Thursday, August 13, 2015

The US's Silly Metric Phobia

There are certain things that make me just shake my head in disbelief. This is one such example.

I was reading this CNN article on why the United States is still one of the remaining 3 nations who have not adopted the SI units for everyday lives. The other two being Liberia and Myanmar (what does it say about the company you keep?). If there is such a thing about irrational beliefs and excuses, this would be front and center. In fact, I would even call them very stupid reasons.

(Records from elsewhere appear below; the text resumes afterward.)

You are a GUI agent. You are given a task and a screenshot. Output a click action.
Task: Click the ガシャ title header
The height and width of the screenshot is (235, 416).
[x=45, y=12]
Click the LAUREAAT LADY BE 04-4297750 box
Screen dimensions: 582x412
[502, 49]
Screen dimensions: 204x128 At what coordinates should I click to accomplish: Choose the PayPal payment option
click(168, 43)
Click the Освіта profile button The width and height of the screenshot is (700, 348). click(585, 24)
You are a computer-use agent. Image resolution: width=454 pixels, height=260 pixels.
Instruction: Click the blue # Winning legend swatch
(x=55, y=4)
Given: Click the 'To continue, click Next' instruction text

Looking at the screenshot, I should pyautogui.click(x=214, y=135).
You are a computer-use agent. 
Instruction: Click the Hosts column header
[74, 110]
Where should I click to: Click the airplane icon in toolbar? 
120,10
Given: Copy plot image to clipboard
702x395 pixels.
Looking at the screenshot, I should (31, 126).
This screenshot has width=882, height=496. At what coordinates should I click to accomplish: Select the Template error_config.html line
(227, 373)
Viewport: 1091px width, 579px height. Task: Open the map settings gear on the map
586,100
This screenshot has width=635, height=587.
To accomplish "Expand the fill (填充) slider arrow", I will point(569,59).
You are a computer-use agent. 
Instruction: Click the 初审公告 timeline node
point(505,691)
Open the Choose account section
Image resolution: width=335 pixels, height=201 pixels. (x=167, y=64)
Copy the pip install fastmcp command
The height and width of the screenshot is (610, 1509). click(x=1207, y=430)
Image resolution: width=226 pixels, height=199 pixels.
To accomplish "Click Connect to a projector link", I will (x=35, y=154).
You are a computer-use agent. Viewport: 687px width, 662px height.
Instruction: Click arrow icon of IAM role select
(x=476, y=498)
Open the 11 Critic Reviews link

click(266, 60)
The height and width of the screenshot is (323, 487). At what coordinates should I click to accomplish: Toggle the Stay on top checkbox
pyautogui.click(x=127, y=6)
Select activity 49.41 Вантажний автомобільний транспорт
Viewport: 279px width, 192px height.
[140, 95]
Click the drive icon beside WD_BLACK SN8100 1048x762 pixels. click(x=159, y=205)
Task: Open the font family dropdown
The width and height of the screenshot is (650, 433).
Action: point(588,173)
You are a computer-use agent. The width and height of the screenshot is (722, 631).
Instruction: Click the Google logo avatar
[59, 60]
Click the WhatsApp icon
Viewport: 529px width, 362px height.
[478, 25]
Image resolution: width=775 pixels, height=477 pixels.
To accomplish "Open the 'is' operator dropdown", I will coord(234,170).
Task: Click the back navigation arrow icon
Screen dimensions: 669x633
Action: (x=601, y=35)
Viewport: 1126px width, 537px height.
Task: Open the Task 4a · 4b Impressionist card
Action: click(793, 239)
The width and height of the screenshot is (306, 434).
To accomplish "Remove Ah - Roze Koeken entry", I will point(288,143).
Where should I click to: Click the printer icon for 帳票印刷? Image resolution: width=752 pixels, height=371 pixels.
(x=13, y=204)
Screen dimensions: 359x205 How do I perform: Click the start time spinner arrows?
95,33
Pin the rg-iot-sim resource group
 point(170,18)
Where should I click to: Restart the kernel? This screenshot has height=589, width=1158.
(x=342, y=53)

The rest of the world calls Americans pennywise and pound foolish for still using a system that on its face makes little sense. And Americans, in turn, shun the metric system as a foreign creation. Never mind that Americans use the thermometer invented by Daniel Gabriel Fahrenheit, a foreigner of Dutch-German-Polish extract.

I want to know who are these airheads who are shunning something just because it is a "foreign creation". They say this, of course, while using devices made in China, and without realizing that "lbs, feet, inches, etc..." are British units of measure, the same people that the Americans chased out for their independence.

But I also want to talk to author Tom Wolfe (is he still alive?) and am curious if he still thinks this way:

In 1981, The New York Times reporter attended an anti-metric party at which Wolfe, in his customary white linen, judged a "Most Beautiful Foot" contest. 

''I hear that the meter is based on a rod somewhere outside of Paris,'' Wolfe said, according to the Times story. ''To use that as a basis for measurement is completely arbitrary and intellectual. I should say I have tremendous admiration for the French, but a matter of this importance should not be left to them. I like the idea of the foot - as a measurement in relation to the human body.'' 

This is utterly silly and irrational for two reasons:

1. He liked the idea that it is a measurement in relation to part of a body? Why? This is purely a personal preference, like having a favorite color. It is an example  of a ".. measurement that is completely arbitrary". There's no rational  reason to choose something JUST because it had a body-part connection. This is stupid!

2. Now that the "meter"  is now defined based on a physical constant and no longer that stick in Paris, is this sitting better now with him?

When the Nazi was in power, there was a concerted effort to discredit Einstein's theory of relativity (both  Special and General). In fact, there was even an effort to label it as "Jewish theory". So the argument was not based on any form of merit, but rather simply because of who same up with it. I'm surprised people  are not seeing similar parallel with the arguments above. How could these people, whom I presumed are intelligent people, made that kind of arguments and reasoning with a straight face?

Maybe this is another important factor of science education, since we tend to use SI units in science classes.

Zz.

2 comments:

mdanielsco said...

I'm guessing the real reason has to do with dollars. I suppose the real reason a country switches is because it costs less to switch than to stay with their own system. It costs a lot to convert your country over to a new system, but for most countries, the costs of maintaining your own little system are higher. International commerce is harder, engineering in your own little units is harder, etc. But since the US is such a huge portion of global GDP, the costs of maintaining our old system aren't that high.

I doubt many countries really convert to a new system simply because 10s are easier to work with. I think Europe only switched because of Napoleon, not for some academic progressive argument.

Having said that, I wish we'd convert tomorrow, but I do understand the costs

Hamish Johnston said...

The US is not alone when it comes to metric phobia. Distances and speed limits on UK roads are given in miles and miles per hour and many independent greengrocers and butchers will be happy to provide their customers with a pound of potatoes or minced beef. Despite 40 years of metric, many Canadians would struggle to give their height in metres or their weight in kilos, as would most Brits or Irish (the latter two peoples use the unit "stone" for the weight of their bodies).